L’enfant de la promesse s’appellera Isaac, ce qui signifie: il rit ou il rira. Il rit ou il rira fera partie de la vie de Sarah et Abraham. Il rit ou il rira est l’accomplissement miraculeux de la promesse. Isaac est le rire incarné qui fait partie intégrante de l’intimité d’un couple.

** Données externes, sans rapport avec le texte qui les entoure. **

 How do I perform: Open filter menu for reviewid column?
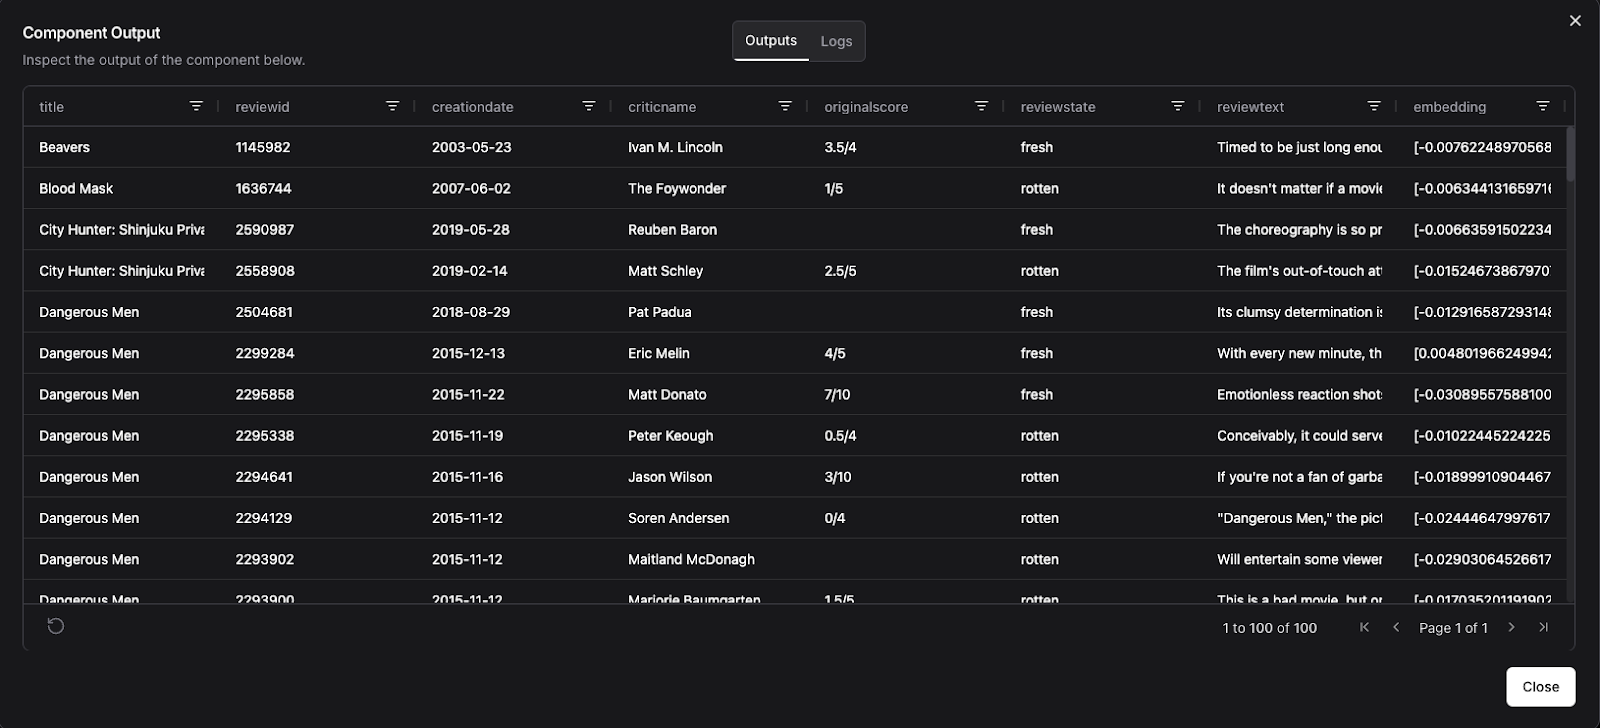click(x=392, y=106)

Quelqu’un a dit : « L’humour est la liaison entre l’habituel et le surprenant. A chaque fois que nous rions, nous faisons le saut entre les deux mondes. » Il est peut-être normal que Sarah ait d’abord eu un rire jaune. L’habituel et le surprenant avaient de la peine à cohabiter. Mais avec Dieu, elle a emprunté le chemin de l’humour et son rire est devenu un rire de joie, car elle a su vivre ce saut entre les deux mondes.

Je reconnais qui je suis

L’humour et le rire sont donc utiles pour montrer nos manquements et nos limites, sans dureté, et pour enseigner l’humilité. C’est une aptitude qui consiste à voir notre personnalité sous son vrai jour et rire de la confusion du moment. Le rire est un lâcher prise. Il donne la place à l’humilité et par conséquent à Dieu. Je me reconnais comme je suis, je l’accepte et j’en ris. Ce n’est pas un rire moqueur, irrespectueux, cynique ou dépressif. C’est un rire libérateur. Un rire qui m’ouvre à Dieu et à son action. Quelqu’un qui sait rire de soi est quelqu’un qui prend du recul sur lui-même. D’ailleurs, le rire nerveux est une accumulation de tension qui se relâche pour éviter la panique. C’est un moyen de passer à autre chose, de nous ouvrir sur une réalité meilleure que celle qui pourrait nous arriver.

S’ouvrir à une autre réalité

Accepter qui nous sommes, s’ouvrir sur une autre réalité, c’est réfléchir à une situation, mais aussi et surtout chercher de nouvelles perspectives. Chercher un autre chemin. Chercher comment mieux vivre ce pour quoi je ris. C’est peut-être ce qui nous manque dans nos rires, dans notre humour, dans notre vie. La recherche de chemins nouveaux pour quitter nos chemins de rire. Le rire et l’humour sont des outils pour celles et ceux qui veulent avancer dans leur cheminement spirituel.

Le propre des bons humoristes est d’être de bons observateurs, de retranscrire et souvent grossir des situations données et réelles. Celles-ci nous font rire, car elles sont vraies. Mais nous conduisent-elles à réfléchir et à aller plus loin ? A changer ? A trouver un autre chemin? Quand Gad Elmaleh rit de notre relation à Facebook, cela change-t-il notre relation à cet outil de communication ?

L’humour et le rire dans la vie du chrétien, c’est peut-être, comme pour Sarah, oser accepter nos limites face aux promesses de Dieu et cheminer jusqu’à ce que cela devienne un sujet de joie et qu’elles s’incarnent dans notre intimité.

Un dicton juif bien connu conclura parfaitement notre propos : « L’homme pense, mais Dieu rit ».